Differences in the ratio of plasma (∼ interstitial fluid) and estimated cellular potassium concentrations were also of interest. Resting membrane potentials in excitable tissues are frequently approximated by the potassium equilibrium potential : (RT/zF) (In [pK]/[cK]), where R = gas constant, T = absolute temperature, z = valency, F = Faraday, pK = plasma [K] and cK = estimated cellular [K]. In animals at constant temperature In ([pK]/[cK]) increases steadily as acclimation temperature rises. By contrast, under cycling conditions In ([pK]/[cK]) is relatively stable. If it can be assumed that threshold potential is not greatly altered during acclimation, this suggests that muscular excitability under the cycling regime would be less influenced by temperature than is the case in fish maintained at constant temperatures.

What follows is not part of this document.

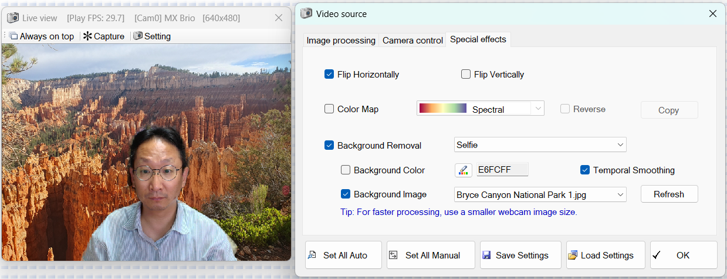Image resolution: width=727 pixels, height=279 pixels.
Task: Open the Selfie background removal dropdown
Action: (540, 144)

Finally, the importance of inorganic cations in metabolic regulation is increasingly appreciated, and has been the subject of several recent reviews (e.g. Bygrave, 1967; Freidberg, 1974; Wacker, 1980). Magnesium, for example, is associated with a variety of reactions involving phosphates, and is a critical element in control of the pyruvate dehydrogenase complex linking glycolysis to the Krebs cycle. Calcium is frequently antagonistic to magnesium-activated enzymes which function as metal-enzyme complexes (e.g. pyruvate kinase, enolase, phosphoglucomutase). Comparable antagonisms between potassium and sodium are known in relation to specific biochemical activities, as are marked differences in their activating or inhibiting effects upon others. Wacker (1980) has employed plots of (log [Mg]/[Ca]) versus (log [K]/[Na]) to examine relationships between the generally stimulatory and generally inhibitory effects of these ions. In fish exposed to cycling temperature conditions (log [Mg]/ [Ca]) = 1·41–0·79 (log [K]/[Na]). The correlation coefficient, r = 0·984, was significant at the 0·05 level. The corresponding relationship for those at constant temperature was (log [Mg]/[Ca]) = 0·82 (log [K]/[Na]) —0·615 (r = +-0·784, P < 0·01). This suggests that the stimulatory effects of magnesium in relation to calcium, and potassium in relation to sodium, would be additive at higher temperature in systems sensitive to this form of control in animals held at constant temperature. The opposite was true of fish held under cycling temperature conditions. Magnesium declined in relation to calcium as (log [K]/[Na]) increased. Presumably, any activating effects of increased (log [K]/[Na]) would, in this instance, be opposed by reductions in the [Mg] : [Ca] ratio. The specific metabolic implications are not obvious at present. Quite possibly, however, variations of this kind could play some role in the stabilization of metabolic activity under diurnally cycling temperature conditions.
ACKNOWLEDGEMENTS
Financial support of this project through NSERC and Shaver Research Foundation grants is gratefully acknowledged. Mr John Rustenberg of the University Technical Services Laboratory designed and built the temperature controller used in this study.